In No More Plastic Balls, it chokes Franklin’s soul:
“Tsitsi complained to Frankie’s father that the boy’s fence-climbing was now just unbearable, and the man beat him. The boy spent the next day gloomily leaning over the locked gate but never dared climb up. The maid had to drag him from there for the routine bath, sums and spellings before T.V. cartoons, supper and bed.” (pg 171).
Tragically, the narrow-minded adults persist in their ignorance and lead the little boy to sacrifice himself.
Franklin would rather die than go back inside the fence.
It is little wonder that he does so because, not many people, especially the innocent ones, can bear the repeated experience of imprisonment.
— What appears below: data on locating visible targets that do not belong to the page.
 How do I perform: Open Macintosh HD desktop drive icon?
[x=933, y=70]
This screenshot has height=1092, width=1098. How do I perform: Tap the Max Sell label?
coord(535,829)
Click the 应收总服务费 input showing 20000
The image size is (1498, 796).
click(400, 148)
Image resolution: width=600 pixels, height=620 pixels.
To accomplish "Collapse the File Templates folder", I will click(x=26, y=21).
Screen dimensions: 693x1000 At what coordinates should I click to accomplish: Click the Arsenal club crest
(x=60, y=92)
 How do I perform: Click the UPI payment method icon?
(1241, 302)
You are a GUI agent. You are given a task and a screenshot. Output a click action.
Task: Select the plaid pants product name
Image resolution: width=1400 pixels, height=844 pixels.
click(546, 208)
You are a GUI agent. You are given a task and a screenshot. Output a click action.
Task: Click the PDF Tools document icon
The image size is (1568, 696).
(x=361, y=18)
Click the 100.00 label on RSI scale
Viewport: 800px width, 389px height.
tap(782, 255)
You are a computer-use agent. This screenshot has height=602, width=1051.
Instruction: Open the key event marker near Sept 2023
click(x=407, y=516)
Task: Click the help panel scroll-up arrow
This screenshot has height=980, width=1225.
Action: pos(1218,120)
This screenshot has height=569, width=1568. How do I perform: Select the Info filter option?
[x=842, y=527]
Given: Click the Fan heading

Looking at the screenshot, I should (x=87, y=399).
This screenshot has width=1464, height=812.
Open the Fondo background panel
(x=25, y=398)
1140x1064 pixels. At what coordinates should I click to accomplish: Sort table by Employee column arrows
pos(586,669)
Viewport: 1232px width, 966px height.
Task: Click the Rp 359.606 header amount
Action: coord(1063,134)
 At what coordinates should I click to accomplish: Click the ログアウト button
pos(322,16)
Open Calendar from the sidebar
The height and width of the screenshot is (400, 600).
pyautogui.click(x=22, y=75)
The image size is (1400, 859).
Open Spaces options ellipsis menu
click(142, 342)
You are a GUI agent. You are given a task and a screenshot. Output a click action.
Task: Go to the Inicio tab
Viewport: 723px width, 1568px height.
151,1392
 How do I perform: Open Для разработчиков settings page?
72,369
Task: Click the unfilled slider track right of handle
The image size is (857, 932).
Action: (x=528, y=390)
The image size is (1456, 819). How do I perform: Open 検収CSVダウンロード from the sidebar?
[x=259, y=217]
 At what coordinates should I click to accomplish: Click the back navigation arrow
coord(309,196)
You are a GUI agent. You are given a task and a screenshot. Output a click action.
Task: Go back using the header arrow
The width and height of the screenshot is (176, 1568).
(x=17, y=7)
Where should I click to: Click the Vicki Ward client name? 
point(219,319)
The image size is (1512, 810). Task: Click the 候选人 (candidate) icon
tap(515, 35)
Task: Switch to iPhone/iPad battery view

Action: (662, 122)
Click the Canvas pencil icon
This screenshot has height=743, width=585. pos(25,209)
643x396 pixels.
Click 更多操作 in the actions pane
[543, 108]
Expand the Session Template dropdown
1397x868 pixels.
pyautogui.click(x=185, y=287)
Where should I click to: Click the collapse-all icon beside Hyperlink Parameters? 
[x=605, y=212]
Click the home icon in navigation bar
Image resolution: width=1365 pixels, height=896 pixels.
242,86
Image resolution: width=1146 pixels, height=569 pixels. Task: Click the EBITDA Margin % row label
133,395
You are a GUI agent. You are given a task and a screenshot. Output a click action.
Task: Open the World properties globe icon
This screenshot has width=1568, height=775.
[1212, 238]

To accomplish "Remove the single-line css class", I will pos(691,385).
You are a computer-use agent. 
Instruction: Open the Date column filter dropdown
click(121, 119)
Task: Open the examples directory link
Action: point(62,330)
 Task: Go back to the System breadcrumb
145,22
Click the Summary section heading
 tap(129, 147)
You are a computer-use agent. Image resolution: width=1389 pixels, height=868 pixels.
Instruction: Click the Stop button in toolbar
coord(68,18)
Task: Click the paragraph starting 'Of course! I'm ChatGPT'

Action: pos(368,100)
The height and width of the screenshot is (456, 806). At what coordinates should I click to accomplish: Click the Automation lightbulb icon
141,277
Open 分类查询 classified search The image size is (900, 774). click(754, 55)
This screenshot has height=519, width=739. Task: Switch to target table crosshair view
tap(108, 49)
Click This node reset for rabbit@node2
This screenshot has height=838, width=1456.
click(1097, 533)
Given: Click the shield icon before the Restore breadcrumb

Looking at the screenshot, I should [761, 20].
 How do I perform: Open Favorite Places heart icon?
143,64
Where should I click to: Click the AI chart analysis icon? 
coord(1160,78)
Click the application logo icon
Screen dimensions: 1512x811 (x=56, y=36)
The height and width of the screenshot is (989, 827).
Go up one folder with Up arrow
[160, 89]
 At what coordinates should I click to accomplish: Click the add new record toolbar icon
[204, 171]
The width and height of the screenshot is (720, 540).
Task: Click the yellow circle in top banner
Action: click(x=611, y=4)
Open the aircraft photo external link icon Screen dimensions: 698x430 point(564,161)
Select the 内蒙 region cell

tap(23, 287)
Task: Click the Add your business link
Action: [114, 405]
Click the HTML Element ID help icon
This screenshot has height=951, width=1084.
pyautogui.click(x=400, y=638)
In many ways the adults are guilty of causing Franklin’s death.
While that death could almost pass as willful suicide, it is tragic because the victim did not deserve his fate, and could have lived happily, had he an option.
But as things stand, the little boy has been crowded out by insensitive adults who consciously connived to petrify his childhood.
The parents failed to grasp a few realities, which, if they had done, would have probably saved their son’s life.
Buying their son toys is not a bad thing, but it is not enough.
Franklin wanted to play, and he wanted companions and friends.
It was improper to protect him from other children.
A puppy, television (cartoons), and a maid may help occupy a growing boy’s day, but never all of it.
The boy needs to run around and splash and fight and get dirty with those of his own age.
The fence and the padlock are the aggregate of all the adults’ efforts to condition Frankie into a clone of a child.
Frankie is a sensitive child, and he feels and absorbs all that happens around him.
His family, in its insulated, capitalist snobbery, devotes more time to its materialist fancies, and less to him.
What the story shows is therefore a dangerous, infanticidal way to bring up a child.
Frankie, like most children, indeed like most people, needs to discover the world for himself.
This is why he rejects the plastic balls.
He screams at the narrator:
“I don’t care anymore for those balls. We can make our own, my friends and me!
“He might as well have openly shouted, “Traitor” in my face. His confidence was so astonishing that I failed to tell him that I hadn’t meant what I said; that it was all for Tsitsi’s sake – after all I was just a harmless well-meaning neighbour, who liked him. It was too late. Frankie had tasted the forbidden fruit, street-fun, and no-one was going to take it from him. He had learnt the tactics so amazingly fast that Tsitsi realised threats alone were not going to force the boy back into the yard. She chased after him. He fled down the street.” (pg74).
This is an affirmation that one has come of age, that he deserves the freedom to see and discover things and also that his feelings must be taken seriously.
The story of Franklin shows that it is not enough to provide materials to the child; it is more important to provide spiritual nourishing in order to prevent psychological dislocation.
The beautiful house for the Franks and all its material abandon cannot provide Franklin with a sense of home nor belonging.
Franklin’s parents are an alienated pair, two snobs whose souls have been stolen by an overstressed capitalistic individualism.
They are blind, however, to the full implications of their preferred isolation.
The isolation brings unhappiness and sterility into their home, and, eventually, grief.
One may conclude that Chirere’s stories about children portray how children are deprived of their childhood by society resulting in dislocated and fragmented personalities.
The decay of moral values has made it impossible for society to rehabilitate the marginalised children.
The society itself has been dismembered and disfigured by a deluge of slavery, colonialism, colonial capitalism and neo-colonial forces of killer machines.
Children are now growing in the midst of violence and this is affecting their adult personalities.
This is putting their future in jeopardy.
The discord in the modern Zimbabwean society has brought many problems for the children.
Society has failed the innocent souls who have now become monsters and victims of each other.
They can never be riper for Africa to start its own healing.